ARTIFICIAL INTELLIGENCE: Teaching AI to Play Atari Will Help Robots Make Sense of Our World
Cade Metz | Wired
“If a machine’s move results in a higher score—the digital dopamine—it will adjust its behavior accordingly. ‘Each decision—whether to take action one versus action two—is driven by rewards,’ [Itamar] Arel explains. ‘In a game environment, the rewards are points. The system tries to maximize points.'”

FUTURE OF WORK: Automation Is a Job Engine, New Research Says
Steve Lohr | The New York Times
“Using government data, James Bessen, a researcher and lecturer at the Boston University School of Law, examined the impact of computer automation on 317 occupations from 1980 through 2013. His conclusion, in a sentence, was: ‘Employment grows significantly faster in occupations that use computers more.’ Historically, it is well established that the advance of technology has generated more jobs than it has replaced, regardless of the angst of the moment.”

ROBOTICS: The High-Stakes Race to Rid the World of Human Drivers
Adrienne Lafrance | CityLab
“If self-driving vehicles deliver on their promises, they will save millions of lives over the course of a few decades, destroy and create entire industries, and fundamentally change the human relationship with space and time. All of which is why some of the planet’s most valuable companies are pouring billions of dollars into the effort to build driverless cars.”

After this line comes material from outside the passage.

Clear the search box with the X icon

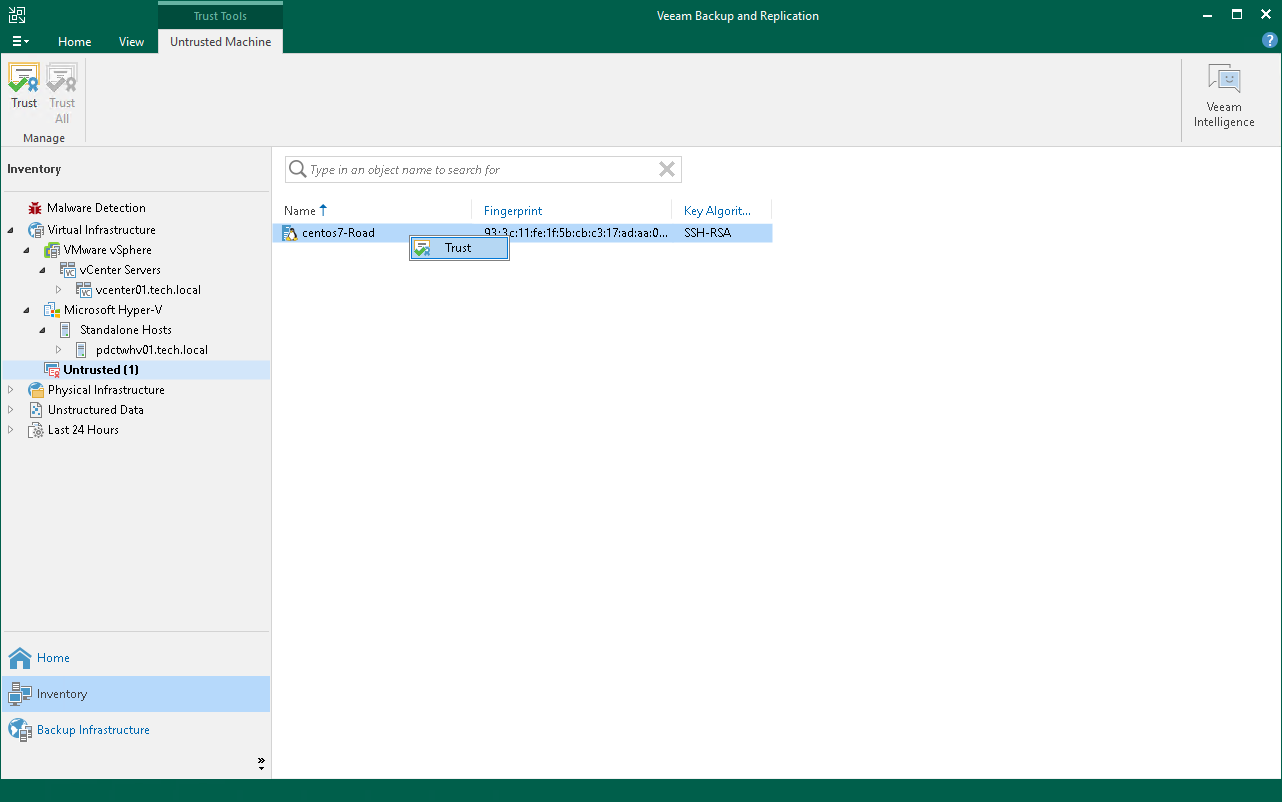667,170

PRIVACY: It’s time to give up on the ideal of perfect privacy online
Evan Selinger & Woodrow Hartzog | Aeon
“If information is hard to find or understand – when it’s obscure – it’s safer. We rely upon obscurity all the time to protect both trivial and significant personal information. Indeed, we grasp this point in our everyday lives by recognising that face-to-face conversations are protected by zones of obscurity which revolve around constraints such as our limited memories and the limited number of people who know what we look like.”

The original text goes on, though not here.